EXERCISE OBJECTIVE - In the entries below, find every line holding the string "resolution" and collect it.

EXTRACTED MATERIAL -
▬▬▬▬▬▬▬▬▬▬
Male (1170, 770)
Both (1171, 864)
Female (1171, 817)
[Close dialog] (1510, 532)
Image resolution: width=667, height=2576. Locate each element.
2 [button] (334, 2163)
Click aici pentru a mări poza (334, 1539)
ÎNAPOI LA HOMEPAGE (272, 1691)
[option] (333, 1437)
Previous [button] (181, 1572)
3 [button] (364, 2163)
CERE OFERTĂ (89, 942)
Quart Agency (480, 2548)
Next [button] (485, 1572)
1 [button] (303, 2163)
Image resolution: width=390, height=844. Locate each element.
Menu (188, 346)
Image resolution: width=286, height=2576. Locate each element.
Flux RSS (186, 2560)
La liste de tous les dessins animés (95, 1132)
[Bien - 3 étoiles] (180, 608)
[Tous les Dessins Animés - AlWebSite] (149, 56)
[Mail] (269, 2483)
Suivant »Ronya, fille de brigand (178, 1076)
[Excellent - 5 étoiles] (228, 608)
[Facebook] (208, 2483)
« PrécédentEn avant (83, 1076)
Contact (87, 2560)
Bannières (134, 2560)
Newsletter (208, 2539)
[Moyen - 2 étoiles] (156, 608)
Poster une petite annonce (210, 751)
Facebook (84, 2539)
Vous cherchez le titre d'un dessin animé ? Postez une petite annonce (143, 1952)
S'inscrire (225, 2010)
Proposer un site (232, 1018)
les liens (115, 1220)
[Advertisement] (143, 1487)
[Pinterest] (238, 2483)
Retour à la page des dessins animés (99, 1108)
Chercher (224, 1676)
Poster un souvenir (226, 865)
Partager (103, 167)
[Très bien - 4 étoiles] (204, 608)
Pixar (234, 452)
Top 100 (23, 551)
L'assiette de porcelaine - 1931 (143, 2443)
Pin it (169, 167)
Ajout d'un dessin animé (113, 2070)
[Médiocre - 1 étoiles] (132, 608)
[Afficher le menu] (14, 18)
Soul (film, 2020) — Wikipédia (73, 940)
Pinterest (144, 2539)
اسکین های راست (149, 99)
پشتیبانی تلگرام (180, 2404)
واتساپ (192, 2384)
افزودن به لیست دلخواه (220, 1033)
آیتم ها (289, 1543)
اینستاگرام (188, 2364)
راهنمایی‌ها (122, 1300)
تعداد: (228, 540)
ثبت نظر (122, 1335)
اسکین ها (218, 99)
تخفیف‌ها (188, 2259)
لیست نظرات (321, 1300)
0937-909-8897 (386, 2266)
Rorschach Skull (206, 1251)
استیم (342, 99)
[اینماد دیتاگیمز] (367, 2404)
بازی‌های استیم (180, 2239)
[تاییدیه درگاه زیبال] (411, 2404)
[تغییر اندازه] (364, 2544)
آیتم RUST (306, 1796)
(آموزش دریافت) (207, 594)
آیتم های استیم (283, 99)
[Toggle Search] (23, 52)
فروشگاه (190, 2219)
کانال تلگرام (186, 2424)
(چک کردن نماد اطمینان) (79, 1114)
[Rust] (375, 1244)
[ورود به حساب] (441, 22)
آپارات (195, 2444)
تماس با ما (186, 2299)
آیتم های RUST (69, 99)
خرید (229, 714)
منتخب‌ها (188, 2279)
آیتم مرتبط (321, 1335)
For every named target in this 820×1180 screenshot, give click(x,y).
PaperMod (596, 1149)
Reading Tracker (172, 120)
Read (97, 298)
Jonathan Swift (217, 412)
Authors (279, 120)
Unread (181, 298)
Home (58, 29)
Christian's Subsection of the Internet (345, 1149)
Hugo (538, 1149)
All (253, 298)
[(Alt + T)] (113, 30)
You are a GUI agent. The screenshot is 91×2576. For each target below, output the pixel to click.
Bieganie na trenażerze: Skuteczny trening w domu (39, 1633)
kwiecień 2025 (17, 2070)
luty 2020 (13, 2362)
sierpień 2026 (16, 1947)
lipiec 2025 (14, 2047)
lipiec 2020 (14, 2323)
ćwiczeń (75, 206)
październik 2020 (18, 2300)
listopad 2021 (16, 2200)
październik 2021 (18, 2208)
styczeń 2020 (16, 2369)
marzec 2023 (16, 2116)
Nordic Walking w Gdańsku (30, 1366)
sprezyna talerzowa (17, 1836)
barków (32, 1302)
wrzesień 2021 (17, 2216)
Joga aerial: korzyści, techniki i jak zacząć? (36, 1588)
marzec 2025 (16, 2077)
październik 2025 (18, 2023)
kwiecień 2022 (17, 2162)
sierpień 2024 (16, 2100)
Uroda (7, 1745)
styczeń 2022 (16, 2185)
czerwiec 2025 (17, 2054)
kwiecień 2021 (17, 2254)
▬▬▬▬▬▬▬▬▬▬
COMPLETED EXERCISE -
Image resolution: width=667, height=2576. Locate each element.
Image resolution: width=390, height=844. Locate each element.
Image resolution: width=286, height=2576. Locate each element.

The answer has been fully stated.